- Required action -
In the entries below, go to the line containing "At what coordinates should I click to accomplish: Click" and repeat it along with every later line, exactly.

- Exercise material -

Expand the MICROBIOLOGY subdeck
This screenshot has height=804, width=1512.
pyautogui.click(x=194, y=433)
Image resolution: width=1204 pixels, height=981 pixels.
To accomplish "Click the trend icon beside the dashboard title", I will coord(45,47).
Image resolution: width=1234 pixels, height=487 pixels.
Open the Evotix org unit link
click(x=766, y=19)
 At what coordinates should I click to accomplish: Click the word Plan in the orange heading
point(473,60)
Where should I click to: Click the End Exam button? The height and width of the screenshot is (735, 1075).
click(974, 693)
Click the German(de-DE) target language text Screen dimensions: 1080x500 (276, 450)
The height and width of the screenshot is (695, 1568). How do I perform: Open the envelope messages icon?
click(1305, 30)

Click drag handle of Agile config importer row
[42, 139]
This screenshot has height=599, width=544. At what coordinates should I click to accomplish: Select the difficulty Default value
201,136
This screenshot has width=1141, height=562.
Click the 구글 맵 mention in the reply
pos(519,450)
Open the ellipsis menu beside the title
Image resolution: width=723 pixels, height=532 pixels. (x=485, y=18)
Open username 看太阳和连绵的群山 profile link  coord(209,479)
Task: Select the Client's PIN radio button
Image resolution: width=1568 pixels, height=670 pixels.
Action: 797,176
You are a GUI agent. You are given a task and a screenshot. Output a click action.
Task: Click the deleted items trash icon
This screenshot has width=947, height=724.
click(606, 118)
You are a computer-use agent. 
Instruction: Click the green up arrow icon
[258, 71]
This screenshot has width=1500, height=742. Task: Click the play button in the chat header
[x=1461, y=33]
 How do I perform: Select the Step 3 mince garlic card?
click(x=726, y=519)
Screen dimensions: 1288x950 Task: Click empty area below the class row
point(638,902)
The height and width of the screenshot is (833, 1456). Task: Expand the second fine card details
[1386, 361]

- Result for this task -
 At what coordinates should I click to accomplish: Click the word Plan in the orange heading
point(473,60)
Where should I click to: Click the End Exam button? The height and width of the screenshot is (735, 1075).
click(974, 693)
Click the German(de-DE) target language text Screen dimensions: 1080x500 (276, 450)
The height and width of the screenshot is (695, 1568). How do I perform: Open the envelope messages icon?
click(1305, 30)

Click drag handle of Agile config importer row
[42, 139]
This screenshot has height=599, width=544. At what coordinates should I click to accomplish: Select the difficulty Default value
201,136
This screenshot has width=1141, height=562.
Click the 구글 맵 mention in the reply
pos(519,450)
Open the ellipsis menu beside the title
Image resolution: width=723 pixels, height=532 pixels. (x=485, y=18)
Open username 看太阳和连绵的群山 profile link  coord(209,479)
Task: Select the Client's PIN radio button
Image resolution: width=1568 pixels, height=670 pixels.
Action: 797,176
You are a GUI agent. You are given a task and a screenshot. Output a click action.
Task: Click the deleted items trash icon
This screenshot has width=947, height=724.
click(606, 118)
You are a computer-use agent. 
Instruction: Click the green up arrow icon
[258, 71]
This screenshot has width=1500, height=742. Task: Click the play button in the chat header
[x=1461, y=33]
 How do I perform: Select the Step 3 mince garlic card?
click(x=726, y=519)
Screen dimensions: 1288x950 Task: Click empty area below the class row
point(638,902)
The height and width of the screenshot is (833, 1456). Task: Expand the second fine card details
[1386, 361]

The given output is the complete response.